Re: "They all suck!" Re: UPS failure modes (was: fire at NAC)

[Sean Donelan <sean () donelan com>]

On Thu, 29 May 2003, Alex Rubenstein wrote:
> Even in instances where 'High availability' is designed, in the case where
> one of the units has a failure that causes a fire and FM200 dump, either
> the FM200 will still trigger an EPO, or the fire department will.

Why do you think most telephone central offices don't have EPO's?  It is
possible to meet code without an EPO, if you have a smart PE on the
project.


> So, the second 'high available' unit will generally not prevent you from
> dropping the critical load, but instead, will help you get back on line
> quicker.

That's why you have geographic diversity, if one node goes down the other
location may be unaffected.


> A much cheaper and easier to implement external maintenance
> make-before-break bypass will accomplish the same thing.

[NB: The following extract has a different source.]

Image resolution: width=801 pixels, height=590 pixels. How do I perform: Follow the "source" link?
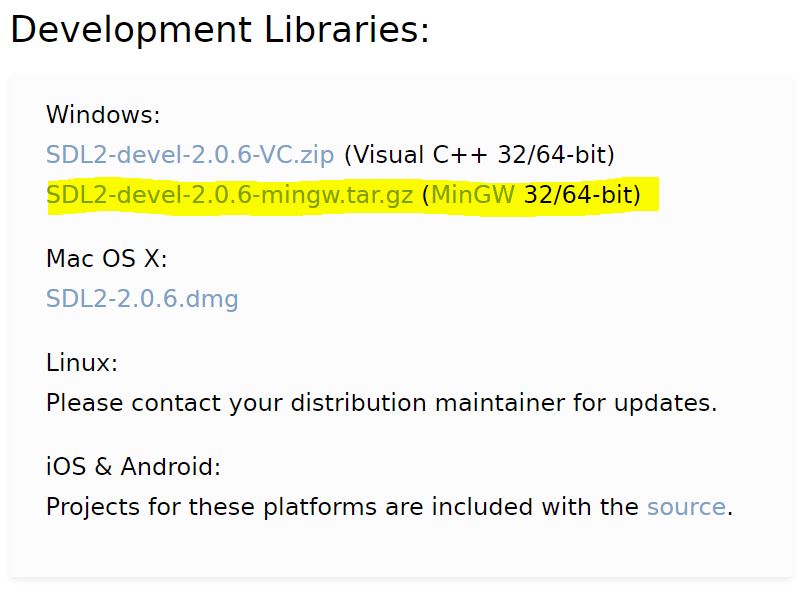point(686,507)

Pick two out of three.  The "Internet philosphy" has tended to be a
lots of cheap equipment connected by diverse paths.  Designing for
failure also means defining "failure" in terms of the service, not
particular pieces of equipment.  I don't care how many 9's your switch
is, I just care if my packets get through.

> I've heard many a story of the paralleling gear causing the problem in the
> first place, as well...

Yep, tieing together "redundant" systems with parelleling gears turns two
independent systems into one "co-dependent" system.  In a failure
situation, you want to compartmentalize the failure.  Loosing half your
systems may be better than loosing all your systems.